§ **Metin Bölümü**
----
Günlük hayatımızda, dini uygulama noktasındaki görüşlerine sıklıkla başvurduğumuz Prof. Hayrettin Karaman geçtiğimiz günlerde tahammül ve hoşgörü üzerine yazdığı köşe yazısıyla gündeme gelmişti ve kendisine karşı pek de tahammüllü davranılmamıştı. Karaman Hoca ile cumhuriyet döneminde, narkozsuz ameliyatla sağlıklı organları kesilen hastaya benzetebileceğimiz dindarlara yönelik uygulanan baskıları konuştuk. Oldukça samimi, babacan ve esprili bulduğum Karaman, yapılan baskıları, nedenlerini, sonuçlarını ve halkın genlerine kadar işleyen korkuyu, bizzat tanık olduğu olayları anlattı. İSAM'da görüştüğümüz Hayrettinın güzel anlatımıyla başbaşa bırakıyorum sizi.
Baskılar Meclis'in kurulmasıyla mı başladı?
----
§ **Çıkarılan Öğeler**
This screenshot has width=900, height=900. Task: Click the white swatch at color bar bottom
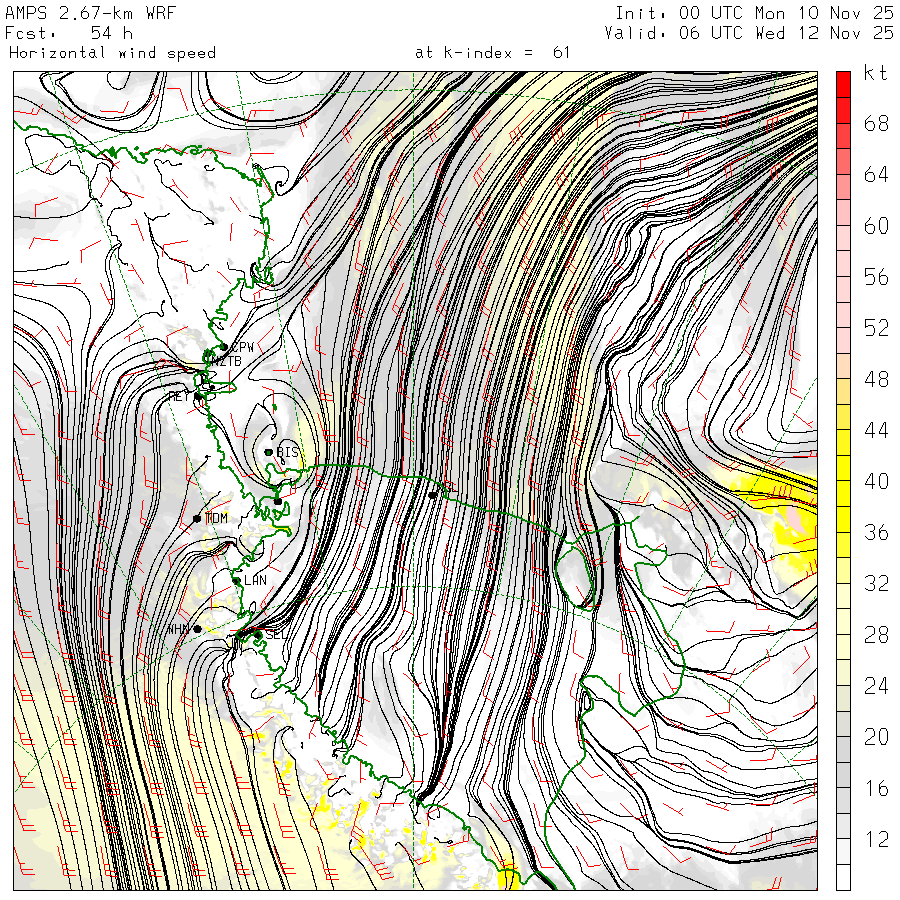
----
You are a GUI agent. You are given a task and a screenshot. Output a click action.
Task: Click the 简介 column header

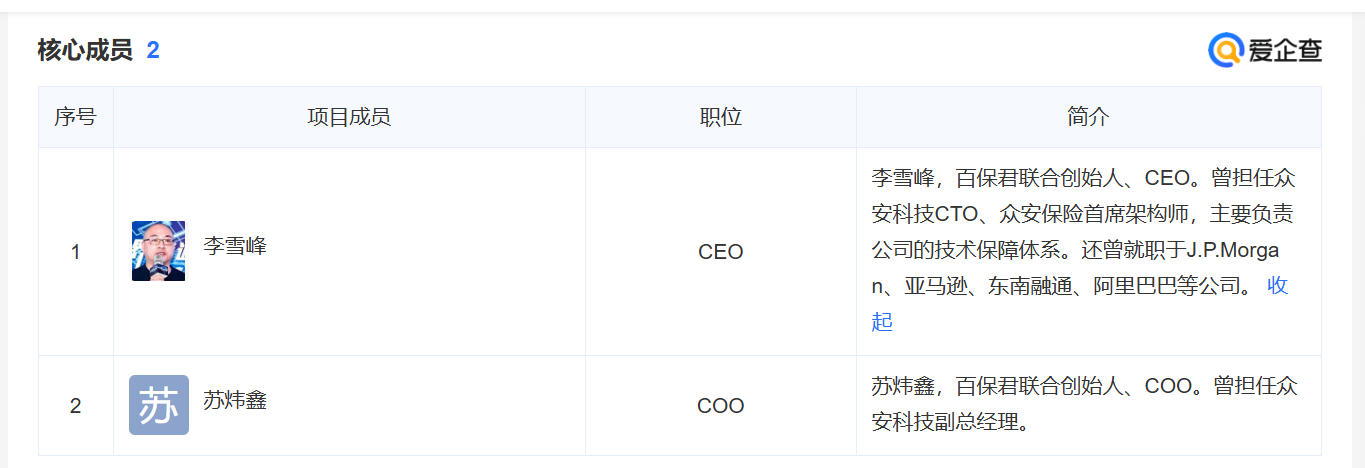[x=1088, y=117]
----
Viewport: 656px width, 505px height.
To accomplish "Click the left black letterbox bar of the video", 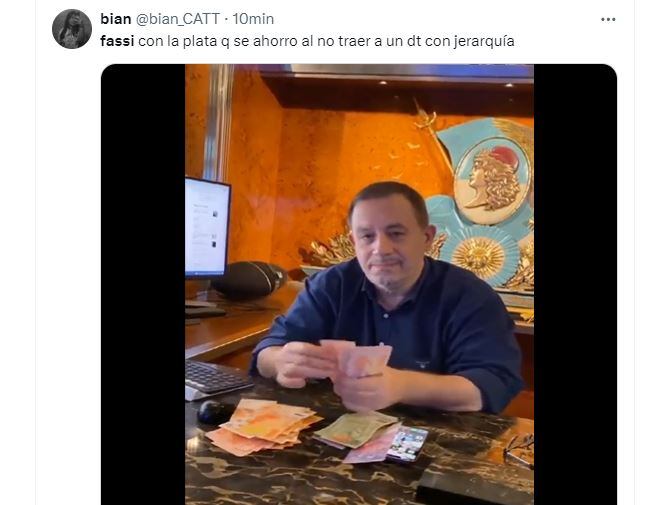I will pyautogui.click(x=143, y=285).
----
§ **Çözülecek Görev**
Dindarlara yönelik baskılar üzerine Hayrettin Karaman ile yapılan söyleşiyi son satırın ardından sürdürün.

§ **Alıştırma Çıktısı**
Başta 2 Meclis var. Birinci Meclis Milli Mücadele'nin birlikte yapıldığı insanlardan oluşuyor. Hakikaten halkı temsil ediyor denilebilir. Mücahitleri, alimleri, kanaat önderleriyle oluşmuş. Bu Meclis'le bu rejim değişikliğinin yapılamayacağını anlayıp o Meclis'i dağıtıyorlar. Sözde yeni bir seçime girişiyorlar. Cebri değişimi demokrasi ve cumhuriyet adına yapanların bulunduğu her yerde böyle göstermelik seçim yapılır. Seçilecekler bellidir, sayacaklar, mazbatalarını tutacaklar bellidir. Dolayısıyla sonuç bellidir. Öyle bir liste yapılıyor ki o listeyle bu değişim yapılabilir. Böylece 2. Meclis oluşturuluyor. Onun içinden de birkaç muhalif çıkarsa susturuluyor, öldürülenler bile oluyor ve bu değişiklikler 2. Meclis'te gerçekleştiriliyor.
İstiklal Mahkemeleri uygulanan baskıların en başta gelen araçlarından biriydi değil mi?
Sadece bir tanesi. Okullar, tekkeler, medreseler kapandı. Yazı, kılık kıyafet değişti-rildi. Kanunu şer-i yani İslami kanun değiştirildi. Bunlar değişimin en müessir noktasıdır. İstiklal Mahkemeleri de bu değişikliklere karşı çıkanlara sürgün hapis vs. uyguluyor.
Bu değişimler halkı nasıl etkiledi? Medreseler de dolayısla yeraltına indi...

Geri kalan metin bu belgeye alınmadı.